THE four-year delay in the Registrar of Societies’s (RoS) decision to invalidate the DAP’s central executive committee (CEC) is grounds for a legal suit, a constitutional law expert said.
Gurdial Singh Nijar said all this while, DAP had been allowed to function; and it was only yesterday that the RoS announced its decision.
Gurdial, a former Universiti Malaya law professor, said the inordinate delay for four years did not reflect good faith but instead put the federal body in bad light.
The delay itself, he said, would give DAP grounds to challenge the RoS’ decision.
There are also questions whether the decisions made by the party’s leadership these four years remain valid.
But Gurdial said if based on the doctrine of prospective overruling, the decisions made by the party leadership from the CEC election day until yesterday should be valid, but not after.

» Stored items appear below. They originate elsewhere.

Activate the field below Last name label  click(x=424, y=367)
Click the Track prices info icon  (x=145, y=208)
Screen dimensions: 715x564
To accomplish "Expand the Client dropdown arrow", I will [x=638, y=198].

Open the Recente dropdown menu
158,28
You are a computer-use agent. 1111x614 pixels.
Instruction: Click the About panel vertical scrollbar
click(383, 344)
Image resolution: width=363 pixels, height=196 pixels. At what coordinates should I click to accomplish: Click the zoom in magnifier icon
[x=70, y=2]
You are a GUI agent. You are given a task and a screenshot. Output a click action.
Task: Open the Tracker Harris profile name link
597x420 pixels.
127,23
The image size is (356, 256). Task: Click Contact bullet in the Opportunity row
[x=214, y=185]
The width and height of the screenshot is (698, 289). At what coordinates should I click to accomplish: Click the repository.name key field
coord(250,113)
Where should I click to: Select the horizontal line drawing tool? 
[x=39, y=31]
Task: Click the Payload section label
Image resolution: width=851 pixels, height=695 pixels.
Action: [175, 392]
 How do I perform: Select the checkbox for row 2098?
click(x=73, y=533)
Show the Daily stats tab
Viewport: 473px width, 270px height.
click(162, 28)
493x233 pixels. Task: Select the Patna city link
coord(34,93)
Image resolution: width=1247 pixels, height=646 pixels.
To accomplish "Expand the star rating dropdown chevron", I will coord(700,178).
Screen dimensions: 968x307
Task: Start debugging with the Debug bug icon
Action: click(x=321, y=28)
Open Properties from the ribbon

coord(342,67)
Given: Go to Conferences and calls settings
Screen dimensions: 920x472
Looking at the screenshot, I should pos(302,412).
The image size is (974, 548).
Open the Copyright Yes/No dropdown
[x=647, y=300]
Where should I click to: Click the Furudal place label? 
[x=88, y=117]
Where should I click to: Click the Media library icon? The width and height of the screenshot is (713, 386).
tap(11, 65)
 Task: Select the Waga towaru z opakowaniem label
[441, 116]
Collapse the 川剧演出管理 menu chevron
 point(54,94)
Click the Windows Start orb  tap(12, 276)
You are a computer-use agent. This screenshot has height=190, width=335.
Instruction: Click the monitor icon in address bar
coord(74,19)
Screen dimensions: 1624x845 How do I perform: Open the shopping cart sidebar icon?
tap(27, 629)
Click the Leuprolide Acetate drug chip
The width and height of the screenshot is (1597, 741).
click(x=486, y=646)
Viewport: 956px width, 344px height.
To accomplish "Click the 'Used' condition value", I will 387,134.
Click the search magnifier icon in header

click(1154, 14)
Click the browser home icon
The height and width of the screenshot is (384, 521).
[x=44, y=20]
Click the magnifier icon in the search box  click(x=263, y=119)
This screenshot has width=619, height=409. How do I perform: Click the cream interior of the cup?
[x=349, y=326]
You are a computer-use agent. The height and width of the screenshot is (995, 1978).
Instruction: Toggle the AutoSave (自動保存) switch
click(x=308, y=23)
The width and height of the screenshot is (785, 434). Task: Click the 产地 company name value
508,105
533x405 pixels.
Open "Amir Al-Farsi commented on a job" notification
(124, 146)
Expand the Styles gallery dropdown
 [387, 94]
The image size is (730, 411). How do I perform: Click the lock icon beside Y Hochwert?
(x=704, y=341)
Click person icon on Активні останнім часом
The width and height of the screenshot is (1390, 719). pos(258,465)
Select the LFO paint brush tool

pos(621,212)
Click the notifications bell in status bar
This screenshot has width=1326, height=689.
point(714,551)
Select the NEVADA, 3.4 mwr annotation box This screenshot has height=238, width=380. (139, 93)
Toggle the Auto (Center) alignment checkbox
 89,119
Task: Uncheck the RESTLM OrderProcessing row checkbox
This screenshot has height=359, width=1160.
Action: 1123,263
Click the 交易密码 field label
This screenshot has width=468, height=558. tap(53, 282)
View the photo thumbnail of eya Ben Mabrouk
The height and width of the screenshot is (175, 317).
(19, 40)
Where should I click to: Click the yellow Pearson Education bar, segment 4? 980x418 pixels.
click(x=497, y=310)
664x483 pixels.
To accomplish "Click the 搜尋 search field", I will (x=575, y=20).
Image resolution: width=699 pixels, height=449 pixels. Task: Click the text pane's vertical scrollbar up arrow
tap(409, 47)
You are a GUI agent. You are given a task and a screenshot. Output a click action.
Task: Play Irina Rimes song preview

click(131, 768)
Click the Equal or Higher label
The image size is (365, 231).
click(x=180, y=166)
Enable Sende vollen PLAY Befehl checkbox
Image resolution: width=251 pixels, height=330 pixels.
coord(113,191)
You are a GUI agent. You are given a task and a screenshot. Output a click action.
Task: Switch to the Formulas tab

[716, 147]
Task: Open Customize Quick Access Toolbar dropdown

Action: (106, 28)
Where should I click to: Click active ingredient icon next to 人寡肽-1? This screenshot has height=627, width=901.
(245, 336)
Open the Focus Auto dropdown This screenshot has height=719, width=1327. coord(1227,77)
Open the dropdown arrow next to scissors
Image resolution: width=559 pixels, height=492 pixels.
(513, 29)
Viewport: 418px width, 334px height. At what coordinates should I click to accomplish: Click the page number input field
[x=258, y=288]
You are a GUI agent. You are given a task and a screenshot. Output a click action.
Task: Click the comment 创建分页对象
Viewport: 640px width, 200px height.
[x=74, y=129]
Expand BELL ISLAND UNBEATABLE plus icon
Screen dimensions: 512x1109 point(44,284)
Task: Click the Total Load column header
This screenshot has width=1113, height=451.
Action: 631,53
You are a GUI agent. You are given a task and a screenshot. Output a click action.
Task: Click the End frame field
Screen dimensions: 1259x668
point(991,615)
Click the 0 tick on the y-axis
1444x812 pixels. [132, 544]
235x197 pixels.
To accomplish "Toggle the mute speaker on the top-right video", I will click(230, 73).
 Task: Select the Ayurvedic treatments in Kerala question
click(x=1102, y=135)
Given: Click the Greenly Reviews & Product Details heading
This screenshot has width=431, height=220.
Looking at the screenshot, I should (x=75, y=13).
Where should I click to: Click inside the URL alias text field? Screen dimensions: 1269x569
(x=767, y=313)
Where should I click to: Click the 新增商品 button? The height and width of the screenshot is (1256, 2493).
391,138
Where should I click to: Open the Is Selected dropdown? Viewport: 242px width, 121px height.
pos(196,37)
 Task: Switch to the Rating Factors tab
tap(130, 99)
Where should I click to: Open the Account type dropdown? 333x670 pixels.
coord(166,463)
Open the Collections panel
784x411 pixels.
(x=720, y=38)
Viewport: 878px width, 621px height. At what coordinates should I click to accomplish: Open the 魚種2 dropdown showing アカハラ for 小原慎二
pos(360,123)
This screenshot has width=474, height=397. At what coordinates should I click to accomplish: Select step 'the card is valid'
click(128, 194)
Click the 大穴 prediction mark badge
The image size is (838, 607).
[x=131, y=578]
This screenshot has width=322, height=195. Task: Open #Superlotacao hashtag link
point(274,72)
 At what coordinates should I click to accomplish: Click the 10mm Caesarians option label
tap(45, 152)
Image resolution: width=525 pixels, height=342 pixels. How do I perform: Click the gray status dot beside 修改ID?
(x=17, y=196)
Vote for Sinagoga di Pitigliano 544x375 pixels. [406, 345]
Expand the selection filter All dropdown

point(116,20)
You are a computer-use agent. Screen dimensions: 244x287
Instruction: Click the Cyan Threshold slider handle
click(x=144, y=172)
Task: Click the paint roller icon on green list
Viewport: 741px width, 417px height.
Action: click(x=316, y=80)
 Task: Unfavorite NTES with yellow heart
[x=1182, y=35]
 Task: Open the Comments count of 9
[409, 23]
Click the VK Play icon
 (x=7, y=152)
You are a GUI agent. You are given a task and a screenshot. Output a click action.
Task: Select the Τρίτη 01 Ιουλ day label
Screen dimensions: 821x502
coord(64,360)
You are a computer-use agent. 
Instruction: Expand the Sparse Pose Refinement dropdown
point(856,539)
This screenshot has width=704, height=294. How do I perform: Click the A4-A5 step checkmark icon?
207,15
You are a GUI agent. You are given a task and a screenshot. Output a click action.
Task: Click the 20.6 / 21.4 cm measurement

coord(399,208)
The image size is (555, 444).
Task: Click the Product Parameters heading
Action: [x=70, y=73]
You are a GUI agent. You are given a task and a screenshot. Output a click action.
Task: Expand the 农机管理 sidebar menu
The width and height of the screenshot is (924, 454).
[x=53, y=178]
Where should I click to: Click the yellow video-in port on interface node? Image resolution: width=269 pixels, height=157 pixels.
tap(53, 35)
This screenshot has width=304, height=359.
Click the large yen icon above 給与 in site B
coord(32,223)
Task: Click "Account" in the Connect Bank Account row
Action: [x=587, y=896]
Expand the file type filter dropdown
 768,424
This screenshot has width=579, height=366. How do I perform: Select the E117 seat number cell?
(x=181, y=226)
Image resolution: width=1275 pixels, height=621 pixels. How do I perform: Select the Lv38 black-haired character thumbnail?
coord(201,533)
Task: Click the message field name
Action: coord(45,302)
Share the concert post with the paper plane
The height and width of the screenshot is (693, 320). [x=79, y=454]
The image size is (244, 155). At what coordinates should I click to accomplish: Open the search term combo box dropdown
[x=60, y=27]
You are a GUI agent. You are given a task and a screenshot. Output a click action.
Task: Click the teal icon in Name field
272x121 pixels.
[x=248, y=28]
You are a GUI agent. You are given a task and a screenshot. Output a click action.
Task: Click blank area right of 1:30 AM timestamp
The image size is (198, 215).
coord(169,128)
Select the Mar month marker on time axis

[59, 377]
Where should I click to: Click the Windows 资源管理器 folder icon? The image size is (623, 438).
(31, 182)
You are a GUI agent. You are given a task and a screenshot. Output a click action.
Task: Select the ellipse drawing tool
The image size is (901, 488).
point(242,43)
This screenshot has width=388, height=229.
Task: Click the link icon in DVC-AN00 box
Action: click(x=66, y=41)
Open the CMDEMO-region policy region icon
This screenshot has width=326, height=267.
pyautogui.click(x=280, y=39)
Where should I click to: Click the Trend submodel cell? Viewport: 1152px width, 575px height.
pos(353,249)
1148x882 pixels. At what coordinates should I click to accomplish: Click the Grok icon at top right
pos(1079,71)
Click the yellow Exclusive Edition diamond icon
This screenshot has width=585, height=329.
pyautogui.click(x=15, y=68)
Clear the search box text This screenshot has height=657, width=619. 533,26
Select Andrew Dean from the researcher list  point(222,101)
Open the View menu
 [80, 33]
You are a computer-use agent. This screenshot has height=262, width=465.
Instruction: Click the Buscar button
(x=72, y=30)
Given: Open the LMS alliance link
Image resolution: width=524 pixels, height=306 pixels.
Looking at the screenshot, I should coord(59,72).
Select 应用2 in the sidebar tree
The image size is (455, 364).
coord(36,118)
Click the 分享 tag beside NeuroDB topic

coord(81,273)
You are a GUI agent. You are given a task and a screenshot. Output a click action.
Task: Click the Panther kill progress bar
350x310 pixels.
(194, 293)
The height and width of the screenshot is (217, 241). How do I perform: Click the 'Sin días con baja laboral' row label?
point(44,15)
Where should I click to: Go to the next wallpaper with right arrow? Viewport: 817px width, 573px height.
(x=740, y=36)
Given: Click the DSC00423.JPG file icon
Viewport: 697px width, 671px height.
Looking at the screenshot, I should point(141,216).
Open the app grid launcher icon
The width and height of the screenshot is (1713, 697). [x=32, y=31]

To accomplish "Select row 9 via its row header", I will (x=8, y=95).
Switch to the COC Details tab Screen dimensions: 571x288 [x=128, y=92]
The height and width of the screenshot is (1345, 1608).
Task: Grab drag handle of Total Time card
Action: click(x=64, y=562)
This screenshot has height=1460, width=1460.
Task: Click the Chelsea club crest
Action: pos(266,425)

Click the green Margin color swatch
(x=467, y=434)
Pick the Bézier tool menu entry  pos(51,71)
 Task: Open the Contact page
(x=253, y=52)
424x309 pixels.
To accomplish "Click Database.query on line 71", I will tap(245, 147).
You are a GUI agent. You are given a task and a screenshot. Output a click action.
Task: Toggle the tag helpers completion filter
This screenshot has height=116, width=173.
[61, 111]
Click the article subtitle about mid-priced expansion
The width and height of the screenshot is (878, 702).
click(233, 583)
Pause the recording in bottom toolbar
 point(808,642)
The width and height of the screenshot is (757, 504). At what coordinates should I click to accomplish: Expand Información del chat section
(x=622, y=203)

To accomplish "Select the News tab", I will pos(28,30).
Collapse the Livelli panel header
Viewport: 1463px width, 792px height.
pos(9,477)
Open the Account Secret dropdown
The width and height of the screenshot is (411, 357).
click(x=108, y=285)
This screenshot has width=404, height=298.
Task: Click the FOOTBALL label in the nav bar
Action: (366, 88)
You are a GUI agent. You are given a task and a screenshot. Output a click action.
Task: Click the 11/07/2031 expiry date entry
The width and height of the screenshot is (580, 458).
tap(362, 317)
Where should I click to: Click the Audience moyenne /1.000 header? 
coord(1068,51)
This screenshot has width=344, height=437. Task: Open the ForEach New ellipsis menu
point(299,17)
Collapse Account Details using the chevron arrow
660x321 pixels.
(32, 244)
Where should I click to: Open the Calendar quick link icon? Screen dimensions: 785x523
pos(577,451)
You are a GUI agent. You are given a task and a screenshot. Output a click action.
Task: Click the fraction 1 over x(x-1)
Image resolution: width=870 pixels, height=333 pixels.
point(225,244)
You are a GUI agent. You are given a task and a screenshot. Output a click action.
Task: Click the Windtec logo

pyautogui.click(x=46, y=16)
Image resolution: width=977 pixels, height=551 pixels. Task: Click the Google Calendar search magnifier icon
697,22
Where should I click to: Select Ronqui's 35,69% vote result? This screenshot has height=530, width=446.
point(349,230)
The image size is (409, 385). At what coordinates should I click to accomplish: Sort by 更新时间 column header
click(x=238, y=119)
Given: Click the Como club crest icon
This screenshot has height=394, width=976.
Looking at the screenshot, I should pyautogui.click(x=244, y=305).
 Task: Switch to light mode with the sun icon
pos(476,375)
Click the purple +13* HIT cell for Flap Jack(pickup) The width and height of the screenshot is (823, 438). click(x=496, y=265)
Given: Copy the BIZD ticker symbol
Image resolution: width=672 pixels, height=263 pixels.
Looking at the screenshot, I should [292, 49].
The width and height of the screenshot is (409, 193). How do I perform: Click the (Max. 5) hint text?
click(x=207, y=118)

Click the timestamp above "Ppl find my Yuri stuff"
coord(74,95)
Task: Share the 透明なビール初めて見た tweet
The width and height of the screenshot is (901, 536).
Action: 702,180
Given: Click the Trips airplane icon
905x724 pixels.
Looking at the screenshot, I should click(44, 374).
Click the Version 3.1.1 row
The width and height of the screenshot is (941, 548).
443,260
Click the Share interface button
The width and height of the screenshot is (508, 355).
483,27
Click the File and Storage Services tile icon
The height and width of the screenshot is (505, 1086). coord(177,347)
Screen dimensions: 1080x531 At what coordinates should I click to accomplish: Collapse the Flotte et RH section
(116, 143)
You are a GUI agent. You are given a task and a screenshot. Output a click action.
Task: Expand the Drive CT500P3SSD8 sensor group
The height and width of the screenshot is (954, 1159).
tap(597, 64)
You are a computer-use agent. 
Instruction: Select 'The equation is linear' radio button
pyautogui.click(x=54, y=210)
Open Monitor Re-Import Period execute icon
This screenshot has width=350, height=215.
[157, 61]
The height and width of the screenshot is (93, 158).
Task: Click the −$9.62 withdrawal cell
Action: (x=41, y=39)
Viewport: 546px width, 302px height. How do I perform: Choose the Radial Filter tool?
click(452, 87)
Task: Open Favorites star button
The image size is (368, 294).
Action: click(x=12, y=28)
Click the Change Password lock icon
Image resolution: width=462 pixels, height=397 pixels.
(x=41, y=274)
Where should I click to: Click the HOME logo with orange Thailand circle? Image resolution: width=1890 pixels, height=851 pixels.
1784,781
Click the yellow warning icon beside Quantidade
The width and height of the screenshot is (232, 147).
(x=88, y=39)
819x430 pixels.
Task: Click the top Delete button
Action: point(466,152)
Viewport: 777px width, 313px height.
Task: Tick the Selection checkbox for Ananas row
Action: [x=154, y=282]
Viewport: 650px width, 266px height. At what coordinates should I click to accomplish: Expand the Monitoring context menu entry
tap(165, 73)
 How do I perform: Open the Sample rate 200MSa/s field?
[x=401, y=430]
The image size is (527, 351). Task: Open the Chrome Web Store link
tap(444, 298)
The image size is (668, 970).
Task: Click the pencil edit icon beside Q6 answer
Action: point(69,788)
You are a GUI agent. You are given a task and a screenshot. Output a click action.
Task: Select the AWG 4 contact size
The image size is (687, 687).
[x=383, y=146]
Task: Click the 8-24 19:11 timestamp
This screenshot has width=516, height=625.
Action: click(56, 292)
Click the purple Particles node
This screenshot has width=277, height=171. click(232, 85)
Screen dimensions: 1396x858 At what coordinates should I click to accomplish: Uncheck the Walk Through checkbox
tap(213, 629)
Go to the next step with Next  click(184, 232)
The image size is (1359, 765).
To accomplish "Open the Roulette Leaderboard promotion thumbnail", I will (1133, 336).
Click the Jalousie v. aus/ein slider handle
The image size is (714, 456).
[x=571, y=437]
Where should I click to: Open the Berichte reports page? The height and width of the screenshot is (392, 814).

“DAP is put in a conundrum with RoS saying now that its CEC is invalid. They (the DAP CEC) should be valid until they were declared invalid,” he told The Malaysian Insight.
The CEC is calling for an emergency meeting at its Kuala Lumpur headquarters this afternoon to discuss the RoS issue.
RoS director-general Mohammad Razin Abdullah in a statement yesterday said the opposition party was to hold another party poll to elect its CEC members, as the last election in September 2013 was invalid.
The 2013 party election was a re-election following the original party polls in December 2012 which saw a “copy-paste” error made during the vote count result in irregularities.
The mistake was later discovered and corrected but unhappy members filed complaints with RoS, leading to the elected CEC to be declared invalid. The current line up of leaders was then elected in the 2013 poll.
RoS’ impartiality questioned
RoS’s independence and impartiality have always been questionable as it is placed under the Home Minister who might have conflicting interests, said political scientist Wong Chin Huat.
“RoS’ dealing with new parties’ registration applications, for example, has never been consistent and impartial. Some were dealt with speedily while others were sat on; often corresponding to the Barisan Nasional’s (BN) strategic interests,” he told The Malaysian Insight.
But DAP is likely to earn more sympathy as the order to hold a fresh election for its CEC looked like a “deliberate witch hunt or harassment”, added Wong.
DAP deputy secretary-general Dr P. Ramasamy said the timing of RoS’ order was intended to send DAP into disarray and distract the party from its general election preparations.
“It is a hit below the belt… undemocratic and unjustified. RoS had kept us in a limbo since it would not recognise the 2013 CEC re-election results,” Ramasamy said.
The Penang deputy chief minister II said the decision had come during a time when Prime Minister Najib Razak was under siege over the 1Malaysia Development Berhad (1MDB) scandal.
“It is an indication that Najib is in deep trouble and is afraid that BN may not do well. Desperate people will do desperate things.”
However, Ramasamy believed this episode will not affect PKR, Amanah and Parti Pribumi Bersatu Malaysia – DAP’s partners in Pakatan Harapan (PH).
In the run-up to the last general election in 2013, when DAP candidates faced the possibility of not being allowed to contest using the party’s rocket logo, PKR and former ally PAS offered to let the candidates contest through their respective parties instead.
For Wong the political scientist, this episode is also a chance for PH to take seriously the reform proposal by civil society, that political parties should be governed by an independent election commission. – July 8, 2017.